Evakuierung in Mariupol Kreml kündigt Feuerpause an Stahlwerk an
04.05.2022, 23:58 Uhr
Rauch steigt über dem Stahlwerk Asowstal in Mariupol auf.
(Foto: picture alliance/dpa/AP)
Russland dementiert Angaben der Ukraine, wonach es Truppen zu einem Großangriff auf das Stahlwerk Asowstal entsendet. Dennoch bietet Moskau nun eine über mehrere Tage andauernde Waffenruhe an, um Zivilisten zu retten, die sich gemeinsam mit dem Asow-Regiment auf dem Gelände verschanzt haben.
Russland hat eine Feuerpause an drei Tagen zur Evakuierung von Zivilisten aus dem Asow-Stahlwerk im südukrainischen Mariupol angekündigt. Die russischen Streitkräfte würden am Donnerstag, Freitag und Samstag jeweils von 8 bis 18 Uhr (7 -17 Uhr MESZ) Fluchtkorridore für Zivilisten aus dem Industriekomplex öffnen, kündigte das russische Verteidigungsministerium an.
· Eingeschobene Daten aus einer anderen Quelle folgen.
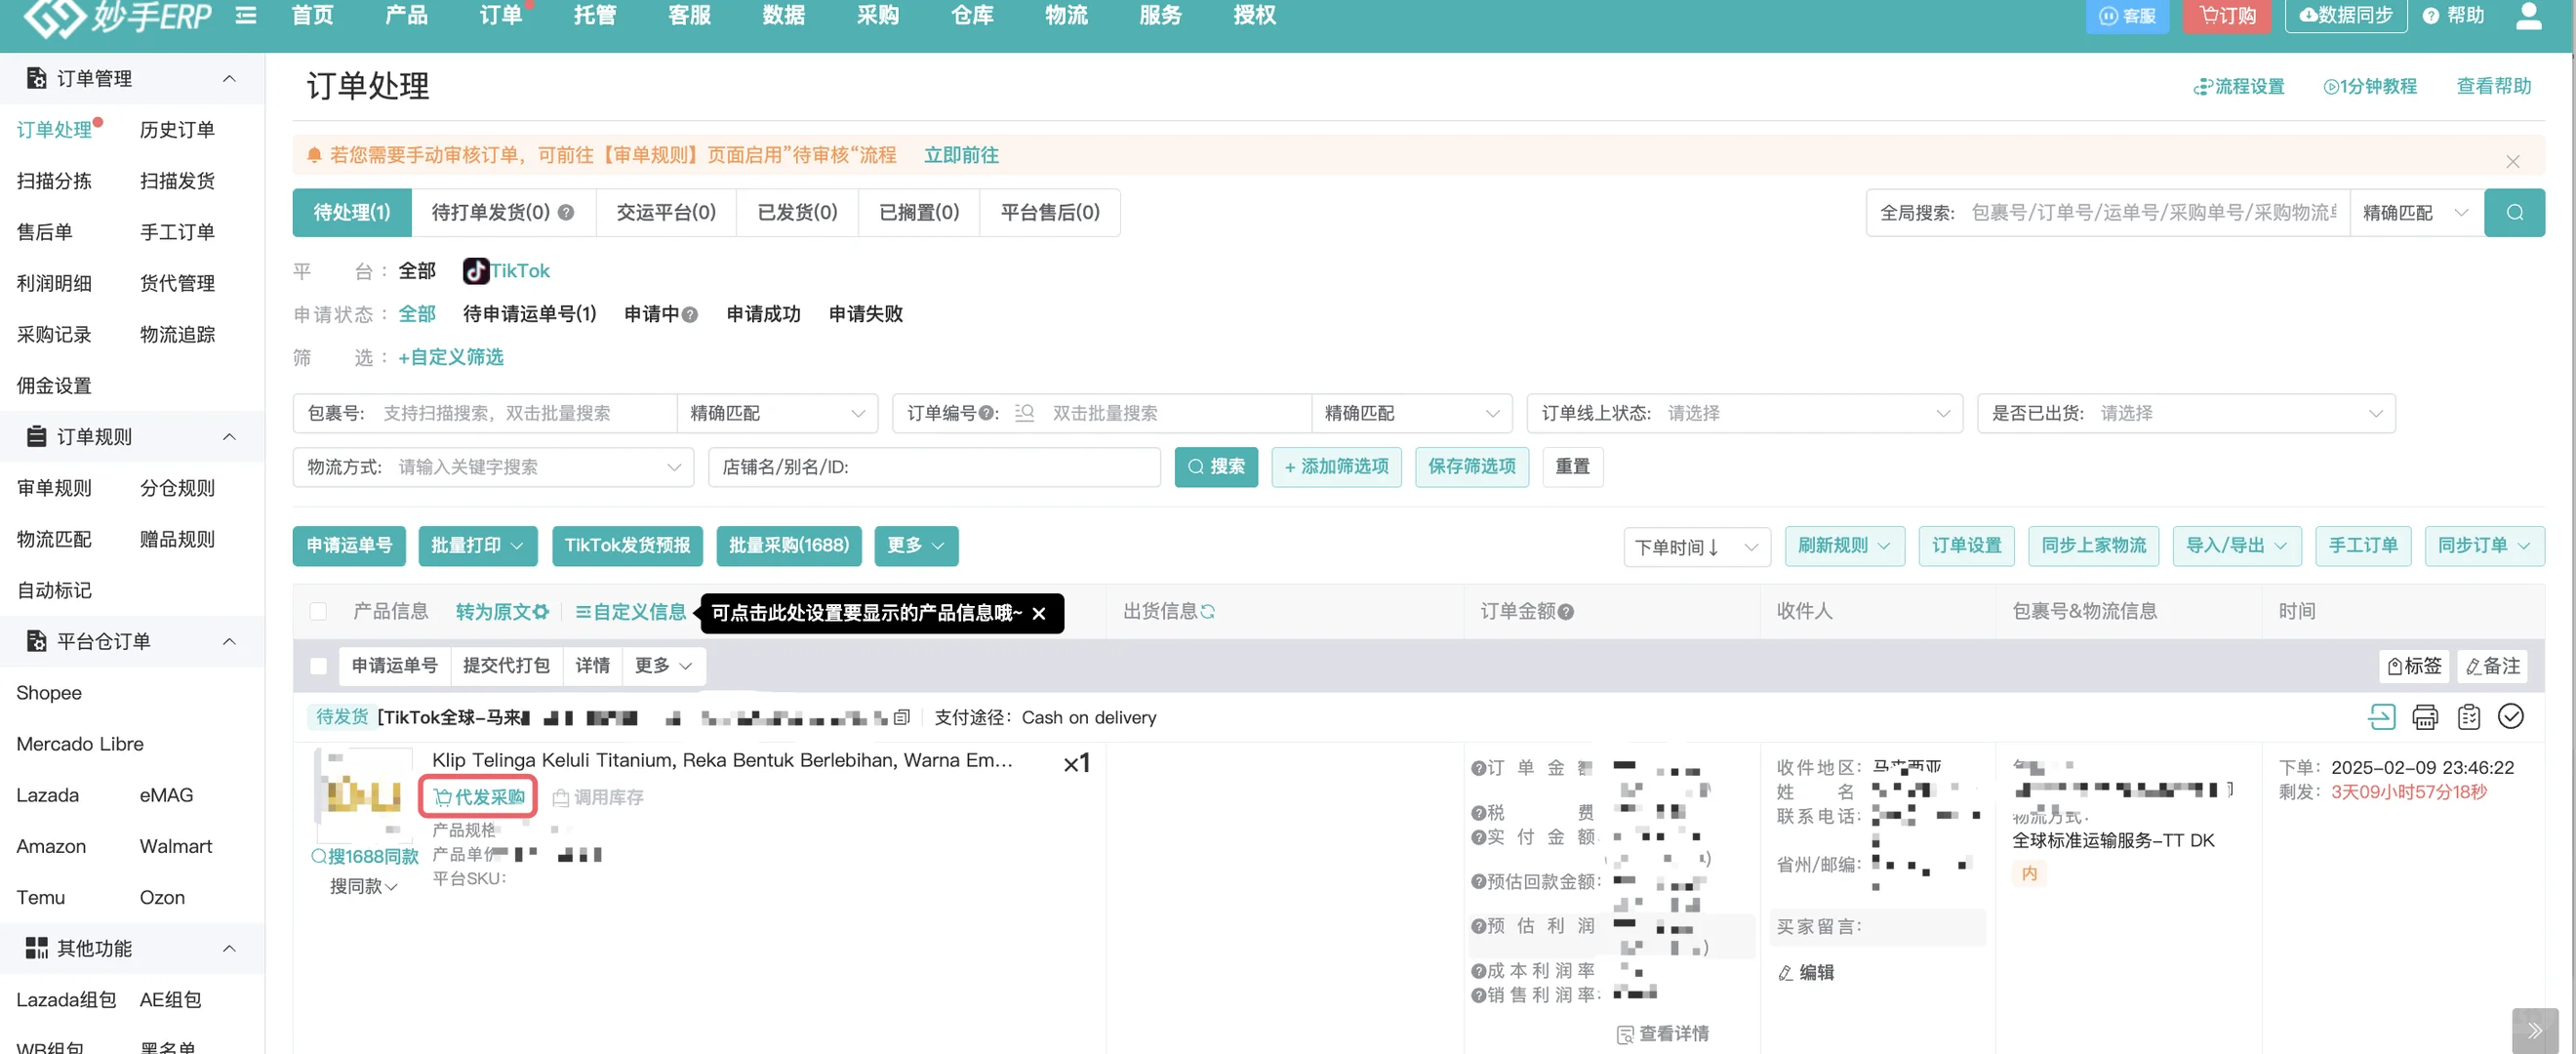Image resolution: width=2576 pixels, height=1054 pixels.
Task: Click the check-circle confirm icon on the order row
Action: point(2511,716)
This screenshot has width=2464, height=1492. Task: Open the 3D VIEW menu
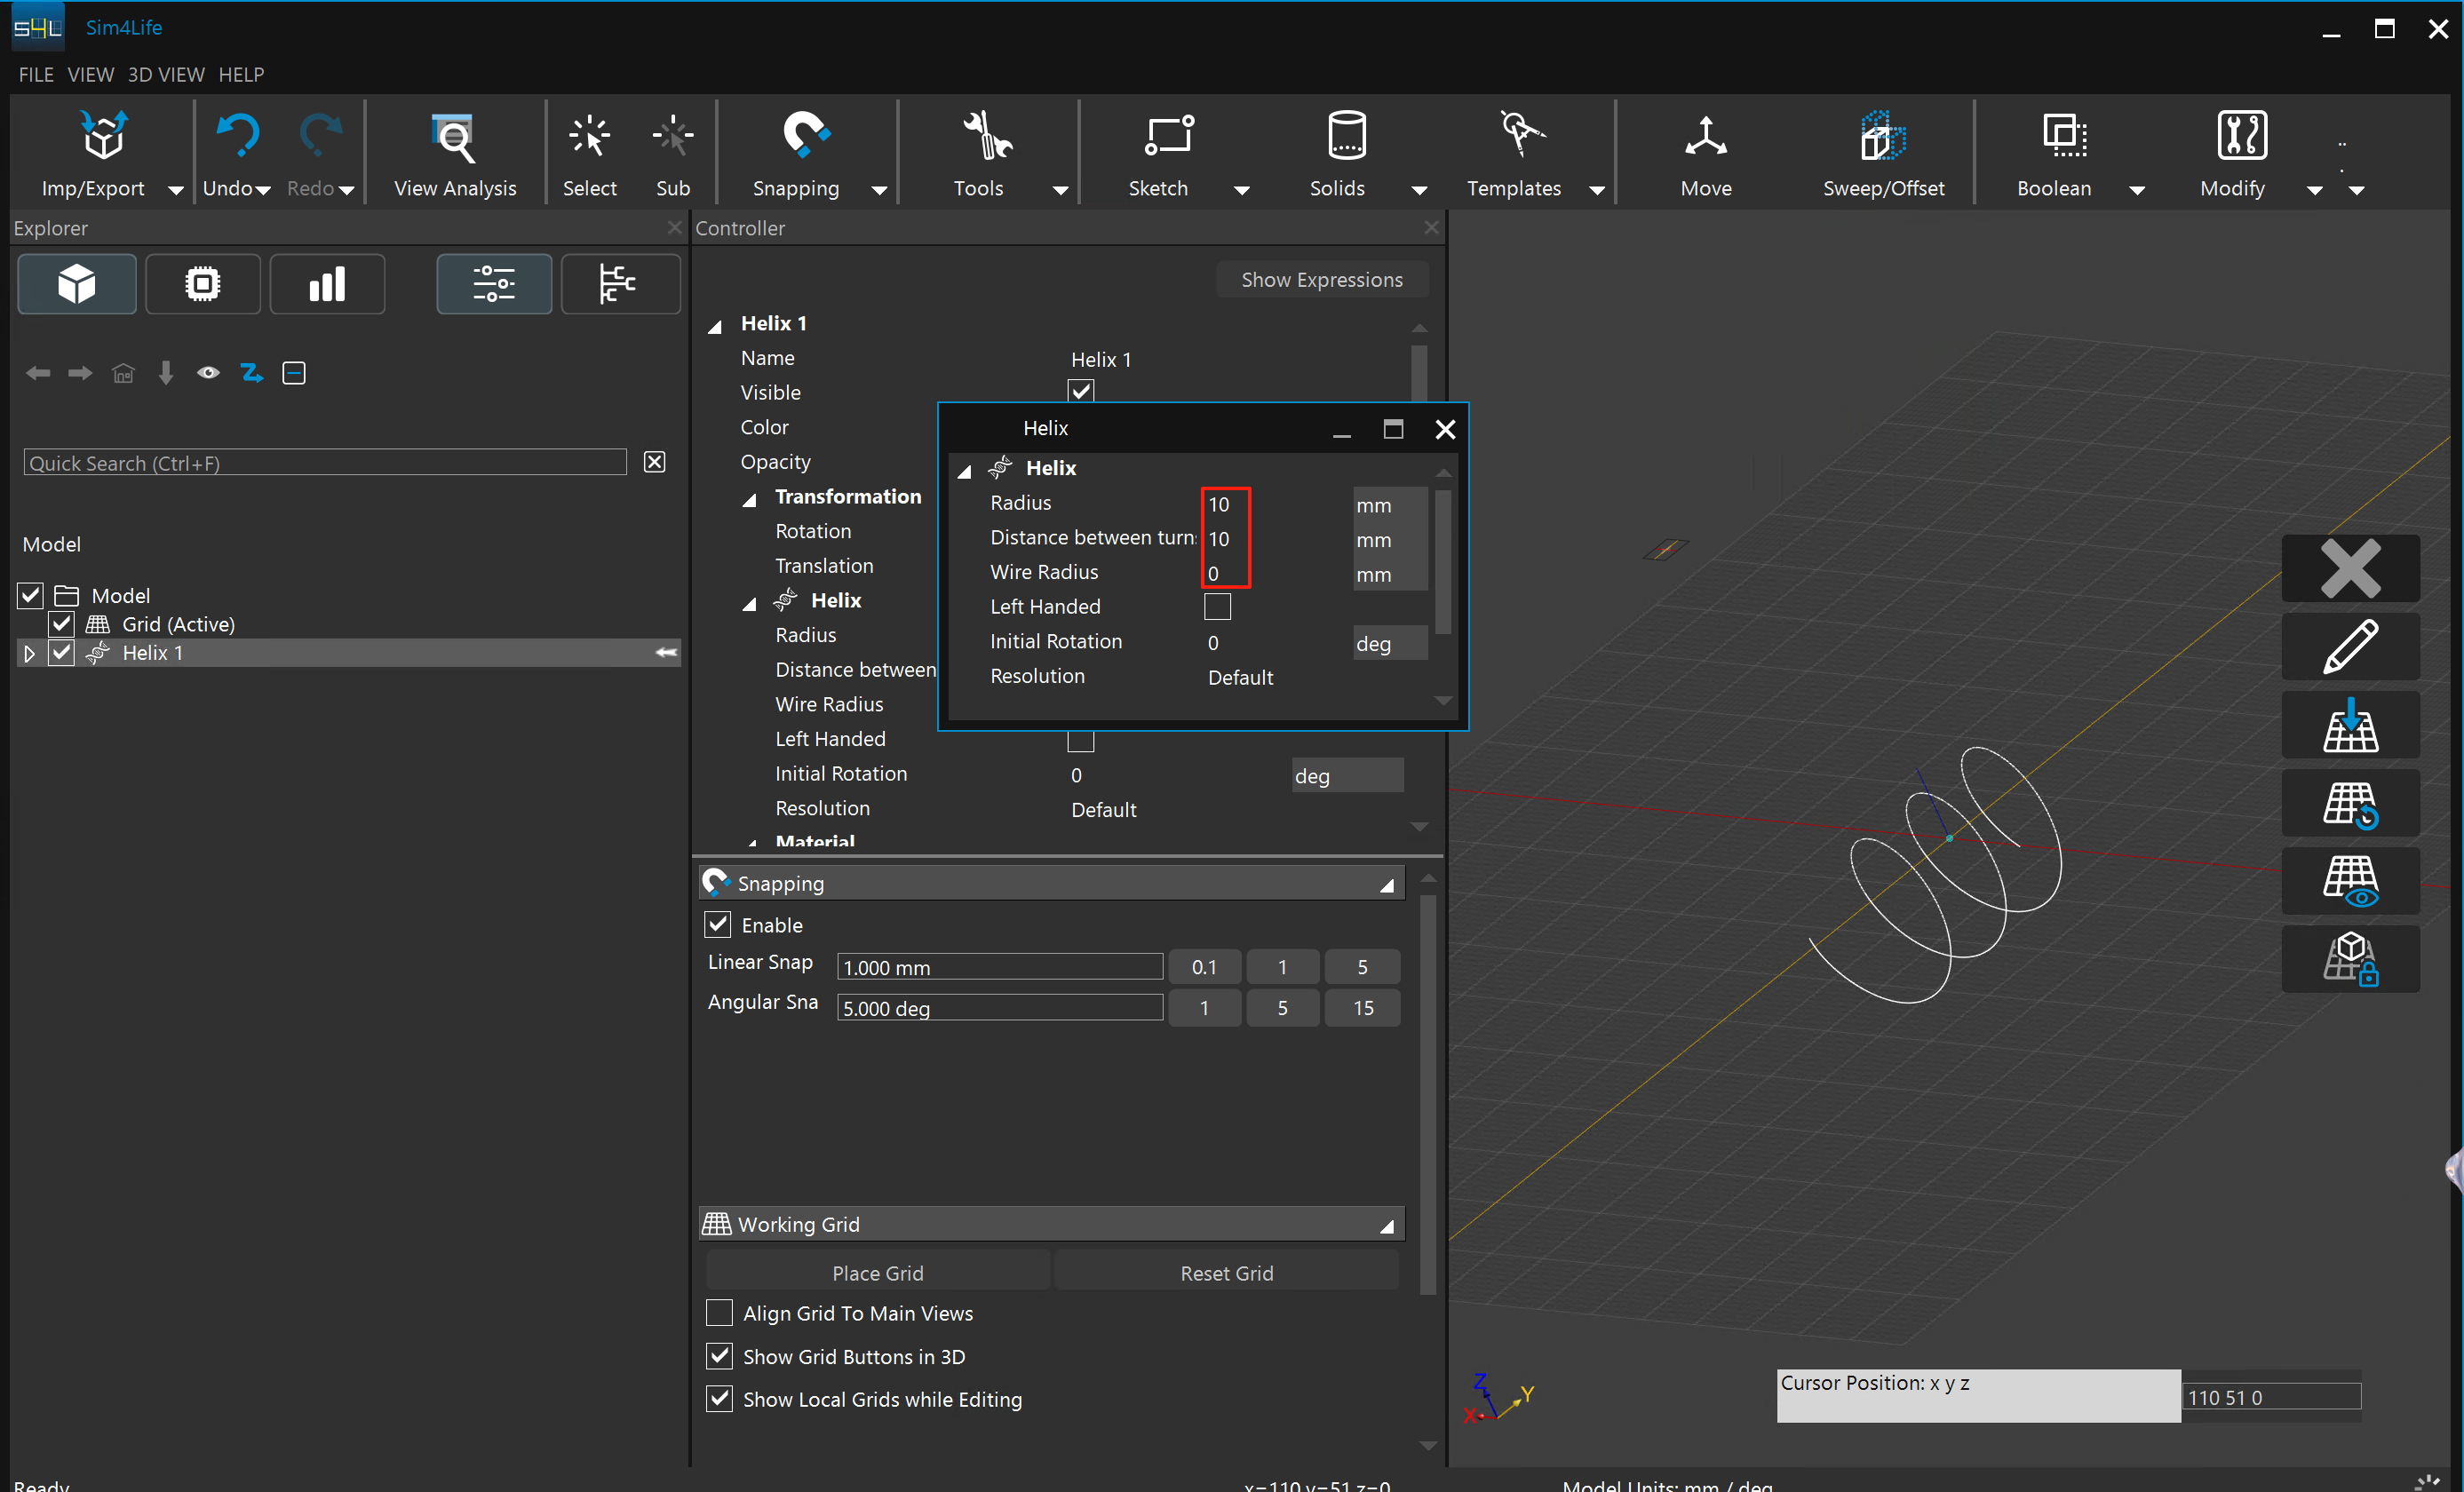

In der Zeit würden "alle Feindseligkeiten einseitig" eingestellt. Die Zivilisten könnten nach Russland oder in die ukrainisch kontrollierten Gebiete reisen.
Mariupol ist nach wochenlanger russischer Belagerung und Angriffen weitgehend zerstört, das Stahlwerk ist der letzte Rückzugsort ukrainischer Soldaten in der strategisch wichtigen Hafenstadt. Nach ukrainischen Angaben sitzen noch zahlreiche Zivilisten sowie Hunderte verletzte Soldaten in ausgedehnten Tunnelanlagen auf dem Werksgelände fest.
Der ukrainische Präsident Wolodymyr Selenskyj rief UN-Generalsekretär António Guterres auf, das Leben der in dem Stahlwerk festsitzenden verwundeten Soldaten zu retten und bei ihrer Evakuierung zu helfen. "Das Leben der Menschen, die dort bleiben, ist in Gefahr. Alle sind für uns wichtig", sagte Selenskyj in einem Telefongespräch mit Guterres.
Bürgermeister berichtet von heftigen Kämpfen
Den Vereinten Nationen und dem Internationalen Komitee vom Roten Kreuz (IKRK) war es zuvor in einem fünftägigen Evakuierungseinsatz gelungen, mehr als hundert Zivilisten aus dem Stahlwerk zu retten. Bürgermeister Wadym Boitschenko berichtete am Mittwoch von heftigen Kämpfen auf dem Gelände. Der Kontakt zu den dort verschanzten ukrainischen Soldaten sei abgebrochen. Laut Bürgermeister Boitschenko befanden sich noch etwa 200 Zivilisten auf dem Gelände des Asow-Stahlwerks.
Das in dem Werk verschanzte Asow-Regiment hatte der russischen Armee am Dienstag vorgeworfen, einen Großangriff mit Bodentruppen und Panzern auf die Anlage gestartet zu haben. Moskau wies die Berichte über eine Erstürmung zurück.
Die stellvertretende ukrainische Ministerpräsidentin Iryna Wereschtschuk berichtete im Onlinedienst Telegram, am Mittwoch seien insgesamt 334 Menschen aus Mariupol und Umgebung gerettet worden. "Das ist ein weiterer kleiner Sieg für uns", schrieb Wereschtschuk.
Der Vizechef des russischen Präsidialamtes, Sergej Kirijenko, besuchte Mariupol. Das berichtete das Oberhaupt der Separatistenrepublik Donezk, Denis Puschilin, auf Telegram. Der frühere russische Regierungschef Kirijenko organisiert im Kreml für Präsident Wladimir Putin die russische Innenpolitik. Den Angaben zufolge besuchte er in Mariupol das Ilitsch-Stahlwerk und den Hafen.
Kirijenko und der Generalsekretär der Kremlpartei Geeintes Russland, Andrej Turtschak, besuchten auch die Stadt Wolnowacha. Die Menschen in der Volksrepublik Donezk verstünden den Besuch des ranghohen Kremlbeamten als Symbol, "dass Russland für immer hierher zurückgekehrt ist", schrieb Puschilin. Kurz vor dem Angriff auf die Ukraine hatte Russland die 2014 abgespaltenen sogenannten Volksrepubliken Donezk und Luhansk in der Ostukraine als unabhängig anerkannt.